Kentucky First Federal Bancorp Releases Earnings

HAZARD, Ky., FRANKFORT, Ky., DANVILLE, Ky. and LANCASTER, Ky., Nov. 07, 2016 (GLOBE NEWSWIRE) — Kentucky First Federal Bancorp (Nasdaq:KFFB), the holding company for First Federal Savings and Loan Association of Hazard and First Federal Savings Bank of Kentucky, Frankfort, Kentucky, announced net earnings of $297,000 or $0.04 diluted earnings per share for the three months ended September 30, 2016, compared to net earnings of $538,000 or $0.06 diluted earnings per share for the three months ended September 30, 2015, a decrease of $241,000 or 44.8%. 

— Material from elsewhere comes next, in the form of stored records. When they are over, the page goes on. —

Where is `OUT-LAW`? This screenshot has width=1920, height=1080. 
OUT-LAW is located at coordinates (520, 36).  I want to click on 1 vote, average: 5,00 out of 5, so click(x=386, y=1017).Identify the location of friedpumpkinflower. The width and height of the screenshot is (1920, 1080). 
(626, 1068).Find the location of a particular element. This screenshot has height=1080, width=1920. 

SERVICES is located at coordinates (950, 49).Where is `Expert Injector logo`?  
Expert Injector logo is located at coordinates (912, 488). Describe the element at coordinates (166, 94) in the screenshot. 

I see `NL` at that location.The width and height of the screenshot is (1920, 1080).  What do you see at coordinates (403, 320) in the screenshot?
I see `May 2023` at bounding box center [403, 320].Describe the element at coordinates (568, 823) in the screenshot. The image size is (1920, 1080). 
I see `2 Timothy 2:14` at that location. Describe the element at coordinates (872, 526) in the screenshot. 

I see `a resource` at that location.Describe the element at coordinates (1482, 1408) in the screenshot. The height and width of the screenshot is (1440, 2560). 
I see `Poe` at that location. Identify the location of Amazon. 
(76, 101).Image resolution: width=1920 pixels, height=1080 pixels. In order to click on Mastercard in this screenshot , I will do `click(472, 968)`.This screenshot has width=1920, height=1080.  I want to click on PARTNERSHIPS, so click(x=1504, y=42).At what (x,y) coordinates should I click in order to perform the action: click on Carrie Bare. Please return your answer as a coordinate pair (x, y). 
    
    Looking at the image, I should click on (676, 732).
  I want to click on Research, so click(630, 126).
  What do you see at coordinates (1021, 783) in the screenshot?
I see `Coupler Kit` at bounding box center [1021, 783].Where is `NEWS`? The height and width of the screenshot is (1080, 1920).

The decrease in net earnings for the quarter ended September 30, 2016, was primarily attributable to lower net interest income, higher non-interest expense and higher income tax expense, while partially offset by an increase in non-interest income and a decrease in provision for loan loss. Net interest income decreased $173,000 or 6.6% to $2.5 million for the current quarter just ended primarily due to a decrease in interest income which declined $195,000 or 6.5% to $2.8 million for the recently-ended quarter led principally by a decrease in interest income on loans. Non-interest expense increased $103,000 or 5.0% to $2.2 million for the quarter ended September 30, 2016, primarily due to increases in employee compensation and benefits, as well as occupancy and equipment expense. Income tax expense increased $26,000 or 19.4% and totaled $160,000 for the quarter just ended. Income tax expense in the prior year period was reduced by a FIN 48 reserve related to a previously received federal tax refund. Non-interest income increased $54,000 or 47.4% to $168,000 for the just-ended quarter due primarily to positive results related to the Company’s other real estate owned. The Company’s provision for loan losses decreased $7,000 or 63.6% to $4,000 for the quarter ended September 30, 2016, in response to improved asset quality in the loan portfolio.

At September 30, 2016, assets totaled $295.1 million, an increase of $3.2 million or 1.1%, from $291.9 million at June 30, 2016. This increase was attributed primarily to increases in loans, cash and cash equivalents as well as time deposits in other financial institutions. Loans, net increased $2.8 million or 1.2% to $241.2 million at September 30, 2016, while cash and cash equivalents increased $538,000 or 4.1% to $13.6 million at September 30, 2016. In addition, time deposits in other financial institutions increased $988,000 or 26.6% to $4.7 million at September 30, 2016. Total liabilities increased $3.3 million or 1.5% to $227.6 million at September 30, 2016, primarily as a result of an increase in advances, which increased $5.9 million or 17.9% to $39.1 million at September 30, 2016. The increase in advances was used to fund the growth in assets and to partially offset a decrease of $3.1 million or 1.6% in deposits, which totaled $185.5 million at quarter end.